# TASKS AND EXERCISES
[A] In the article on growing publishers' email lists, what average conversion rate did the top 10% highest-performing pop-ups reach?
[B] Continue the article on growing publishers' email lists from its last sentence.

-------- PAGE TEXT --------

Newsletter subscribers are twice more likely than non-email subscribers to convert into paying members. Shrikant R Kale, co-founder of iZooto, looks at publishers can grow their email list in the most effective ways.
Owned audience, also known as the marketing list, is undoubtedly the greatest asset publishers can possess. This direct connection is exactly what allows them to effectively engage, monetize, and retain their readers over time – the recipe for success in the era of content overload and tough competition.
Apart from web push notifications, it’s email that allows publishers to build a solid communication bridge through triggered actions or newsletters. Why is that so important? Well, for example, Vox’s newsletter readers spend an average of 110 seconds on the site, compared to just 40 seconds for Facebook visitors. The New York Times also found that newsletter subscribers were twice as likely than non-email subscribers to convert into paying members.
But to enjoy these numbers, publishers first need to get their readers to subscribe. How can they grow their email list in the most effective ways?
1. Design a subscription form that draws attention
The way publishers present the subscription form can make all the difference in the world. The copy should always be catchy and crisp, ideally incorporating action words. Publishers can experiment with emotionally charged phrases, leverage the uniqueness of their brand, and add some engaging graphics, emojis, animations, or countdowns.
When it comes to the call-to-action (CTA) itself, it should be very concise. Requesting too many details isn’t the best way to go – publishers should start with just the email address and continue collecting data as the relationship grows stronger. Also, it’s interesting to see how different words and colors affect human psychology in different ways. Did you know that red, green, yellow, and orange tend to perform the best in CTAs?
Overall, publishers should remember that the subscriber state is a relationship of trust. That’s why it should always be clear what value is given to those readers who sign up. One of the ways to do that is by offering content based on readers’ interests. For example, the WSJ’s newsletter page allows readers to select the exact newsletter they want to subscribe to and includes a preview of each one so that they know what to expect even before hitting the subscribe button.
2. Placement matters
Even if publishers have the most seamless form with sharp copy, it’s not enough. They need to prioritize its discoverability – both on websites and across platforms. The sign-up form should always be easily found and optimized for mobile.
Publishers should also think about at what part of the reader experience the form should be displayed. Pop-ups are the most common ones, and tend to show solid results. The top 10% highest-performing pop-ups averaged a 9.28% conversion rate. The average conversion rate for all pop-ups is 3.09%.
Overall, publishers can experiment with:
• Exit-intent pop-ups: When a user is about to click the ‘go back’ or close button, the pop-up will show, trying to persuade the user to stay.
• Time-based pop-ups: Instead of showing the form immediately, publishers can instead time it to be displayed after a specific time spent on the site, making sure that the targeted readers are more engaged
• Content-based pop-ups: The form only shows on specific pages on the website, based on which content is displayed. They can be used to leverage specific interests and reader preferences.
• Scroll-based pop-ups: Publishers can display the form to the reader at a specific point, for example, when they finish reading an article and invite them to subscribe for more.
• Hello bars: While pop-ups jump out unexpectedly, a hello bar is visible on the website the moment it loads. It occupies the top or bottom of the website, and it can’t be closed, following the readers as they scroll.

-------- DATA SECTION --------

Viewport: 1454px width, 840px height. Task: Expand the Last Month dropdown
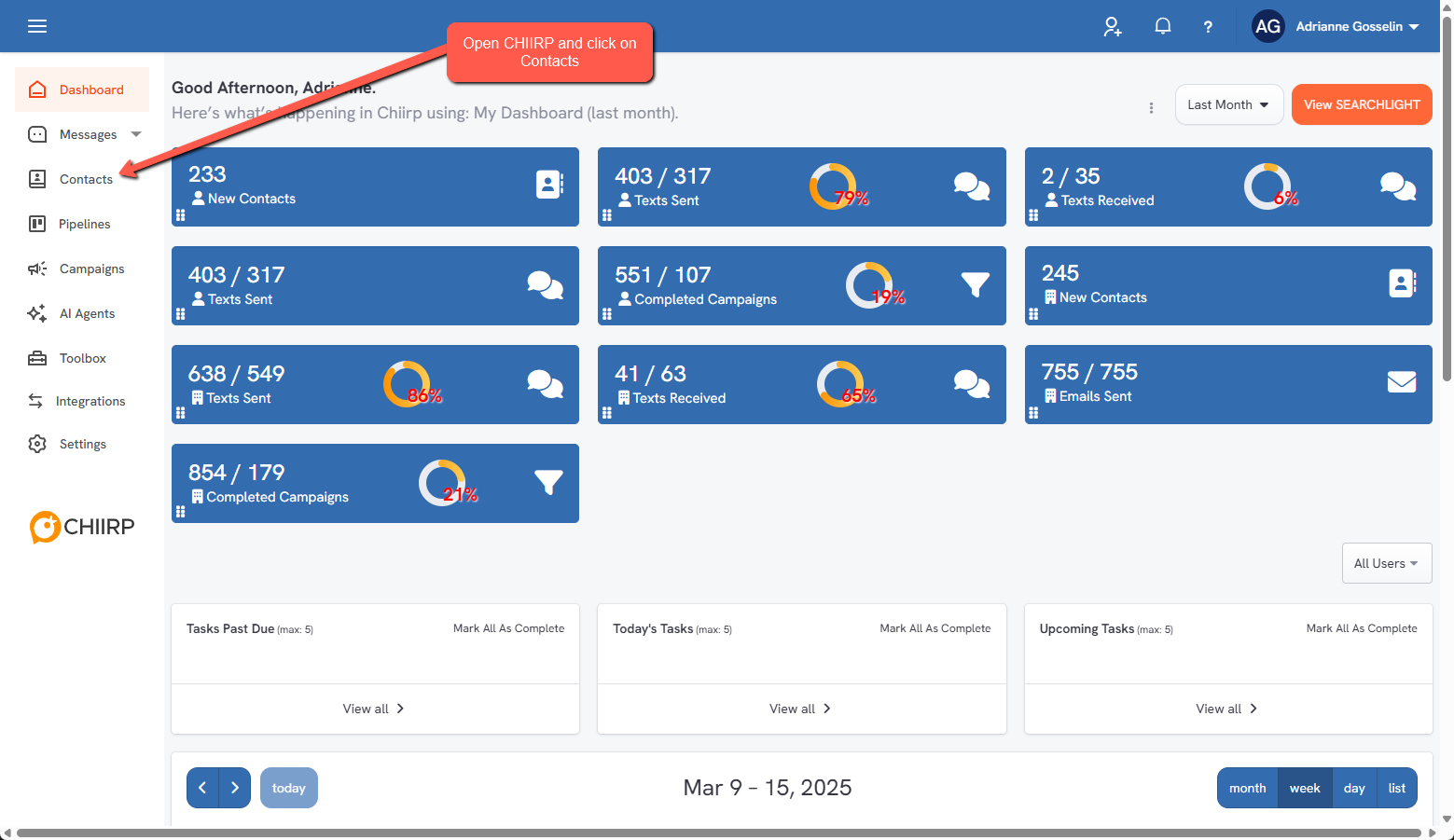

--------

# ANSWERS BY TASK
[A] 9.28%

[B]
• Sideboxes: Readers can display a permanent box on the site to insert their email.
3. Bet on quality content
Still, one of the most obvious ways for publishers to grow their email marketing list is by focusing on what they’re best at – creating quality content. Clickbait articles, pieces that aren’t newsworthy, or that of poor writing, will not persuade the modern reader, who is spoilt with choice.
But it’s also crucial to take a step further to think about how to leverage quality content to truly woo readers to subscribe. Generally, publishers rely on two strategies. First, they can use free resources or online tools – journalists can create more in-depth reports or specialized series – and all that readers need to do to access them is to share their email.
Second, there’s gated content. Publishers can drive the potential of premium articles that require the reader to pay. This type of content usually takes a lot of research or is highly exclusive, representing a prompt for readers to share their email ID.
4. Gamify the experience with contests and giveaways
Demonstrating that by joining the subscriber community, readers can access rewards, is another way publishers can grow their email marketing list. Contests and giveaways are a fun way to do that, and they tend to get high engagement, considering they can be further shared on social media. Instead of a dull pop-up, why not try out apps like Wheelio, and install a tempting spinning wheel with great rewards on your site?
Publishers can leverage emails to promote any gamified experiences, and also make it a rule that to be entered for a chance to win, the readers must provide their email address. This is a great opportunity to get creative – for example, you can reward each subscriber with extra entries for every friend they refer to.
5. Encourage engagement
Comments, feedback, reviews… All these form the engagement aspect of every successful publication. Publishers should understand that access to benefits their community brings is something that they can leverage to get more subscribers.
In the past, publishers have often closed their comment sections because they lacked the tools or resources to moderate them or fight against internet trolls – but that was a major mistake. By doing so, they cut off an important subscriber stream.
Publishers need to think about ways to encourage community interactions and make even random visitors want to join and interact. This can be done by adding new sections asking for feedback, allowing readers to rate or review something, or adding comments sections even to videos and other content formats.
To become a true digital force, publishers must embrace digital communication methods. By making the subscription process as seamless as possible and showing how it adds value to the reader, they can constantly grow their own audience and better enjoy the benefits it brings. All this can be further enhanced by A/B testing, ensuring that publishers do their best to find the perfect mix.